REQUIRED ACTION> A faithful copy of all the data is the goal; omit the pictures.

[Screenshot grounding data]
++++

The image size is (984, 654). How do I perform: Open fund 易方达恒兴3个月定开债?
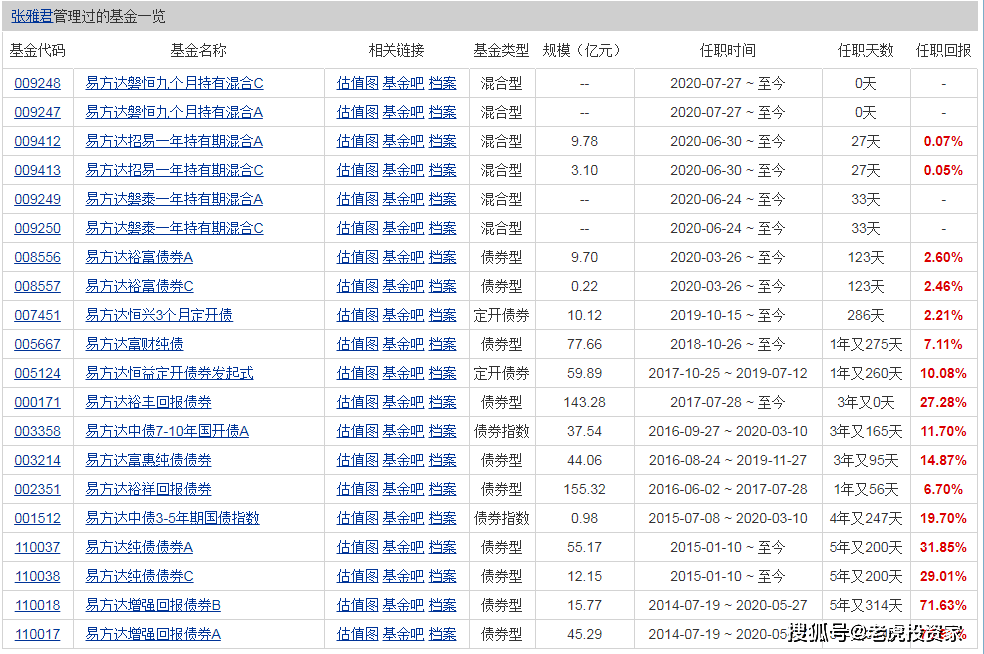159,315
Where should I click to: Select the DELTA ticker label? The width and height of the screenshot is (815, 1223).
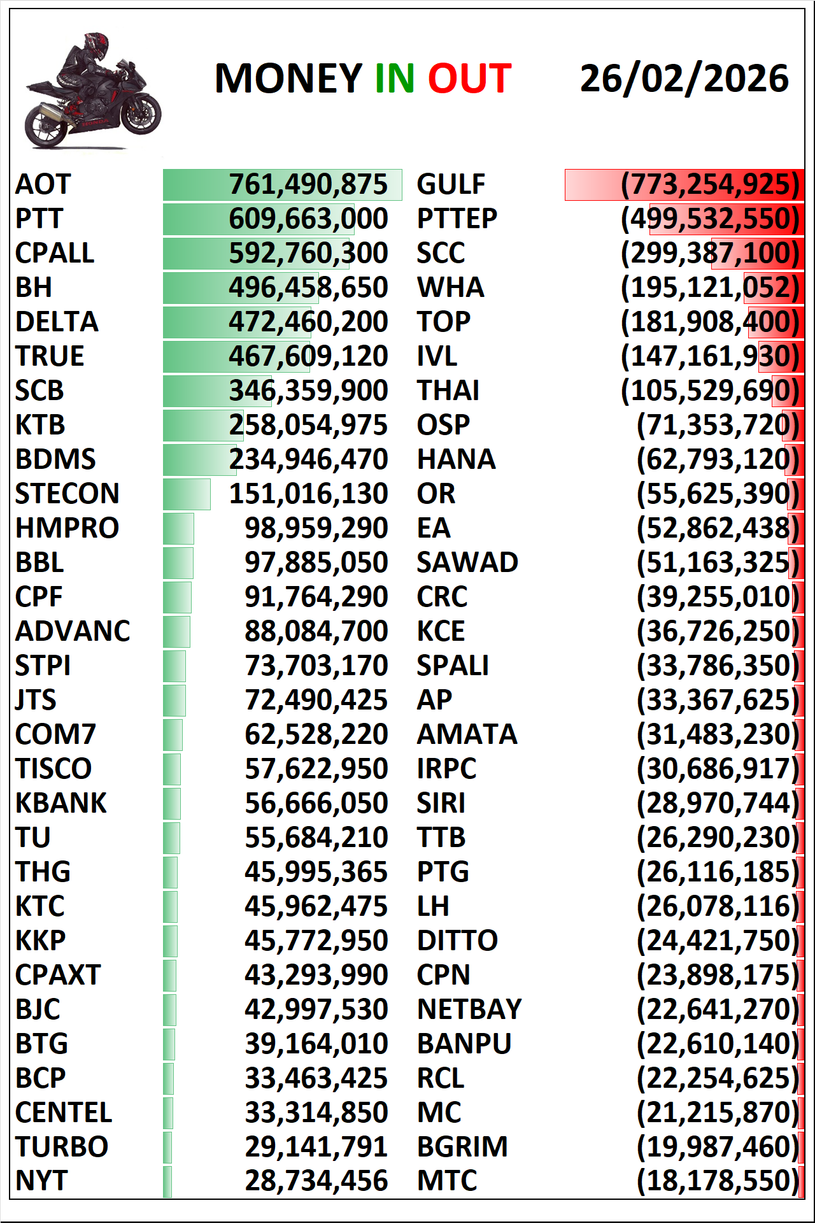point(57,322)
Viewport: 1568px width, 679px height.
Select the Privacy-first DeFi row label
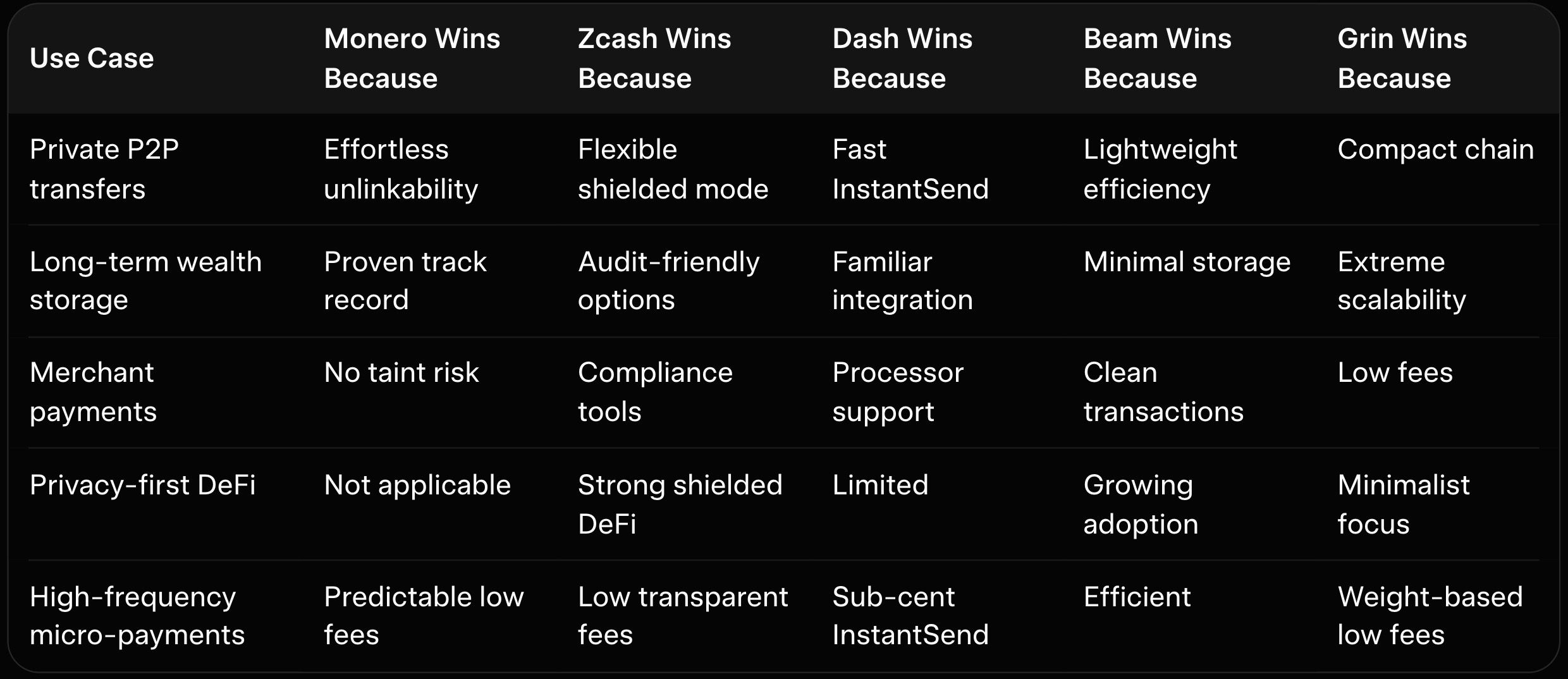click(x=142, y=485)
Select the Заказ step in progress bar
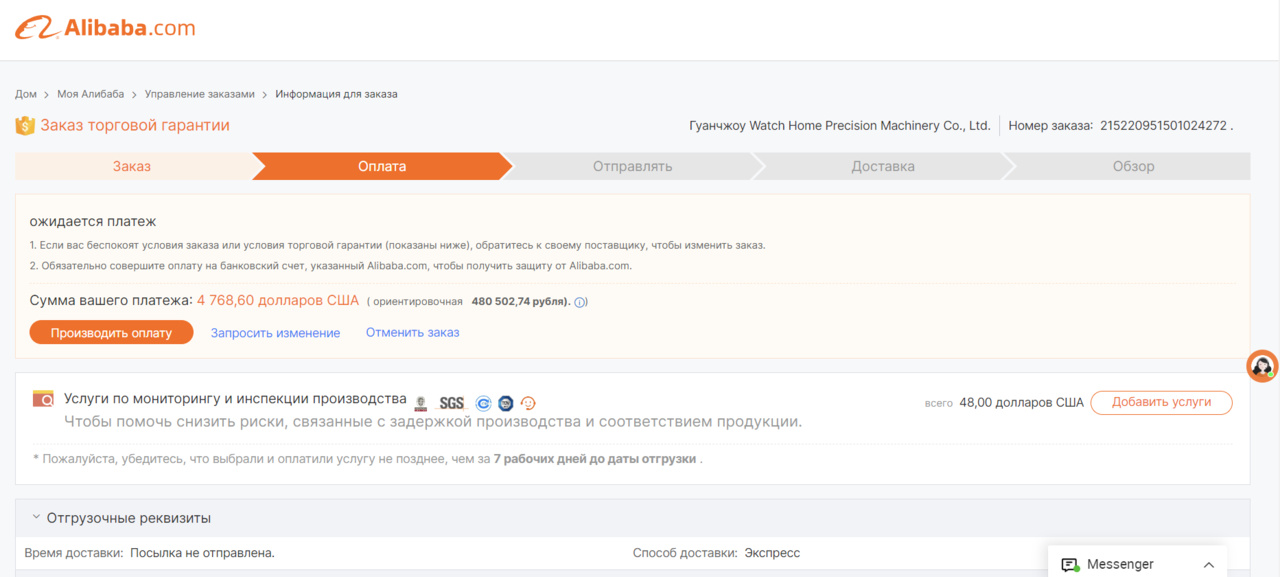This screenshot has height=577, width=1280. (132, 166)
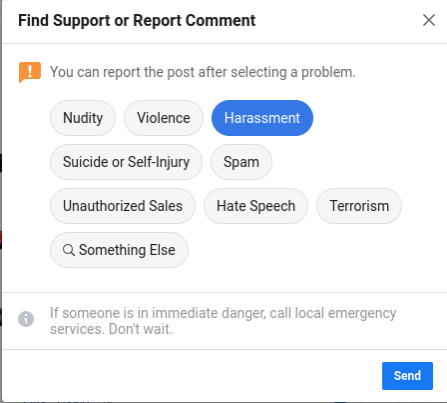The image size is (447, 403).
Task: Click the dialog title Find Support or Report Comment
Action: click(137, 21)
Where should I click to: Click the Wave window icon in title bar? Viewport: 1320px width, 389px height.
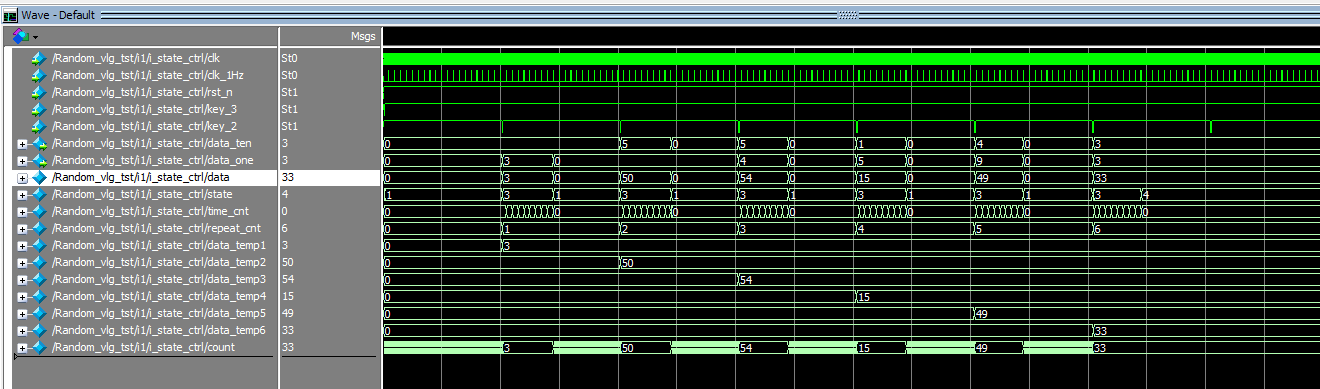(x=11, y=15)
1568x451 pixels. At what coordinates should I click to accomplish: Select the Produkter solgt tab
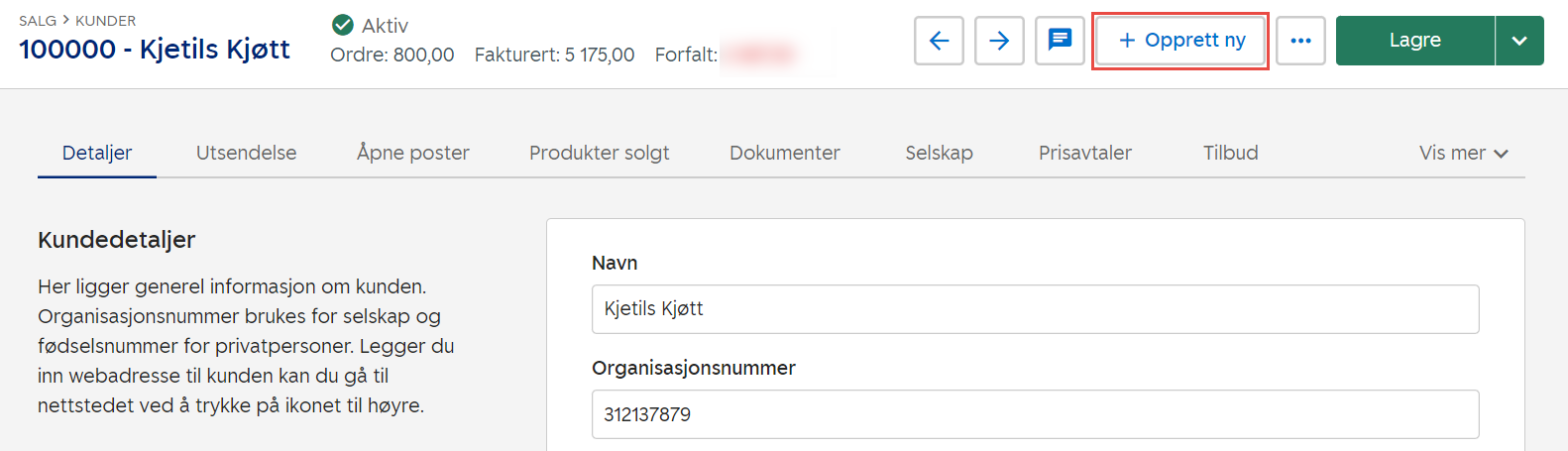point(599,153)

++++

EXERCISE ANSWER>
The image size is (984, 654). How do I perform: Open fund 易方达恒兴3个月定开债?
159,315
Where should I click to: Select the DELTA ticker label? The width and height of the screenshot is (815, 1223).
point(57,322)
Viewport: 1568px width, 679px height.
Select the Privacy-first DeFi row label
click(x=142, y=485)
Select the Заказ step in progress bar
This screenshot has height=577, width=1280. (132, 166)
The image size is (447, 403).
Task: Click the dialog title Find Support or Report Comment
Action: click(137, 21)
Where should I click to: Click the Wave window icon in title bar? Viewport: 1320px width, 389px height.
(x=11, y=15)
1568x451 pixels. At what coordinates should I click to accomplish: Select the Produkter solgt tab
point(599,153)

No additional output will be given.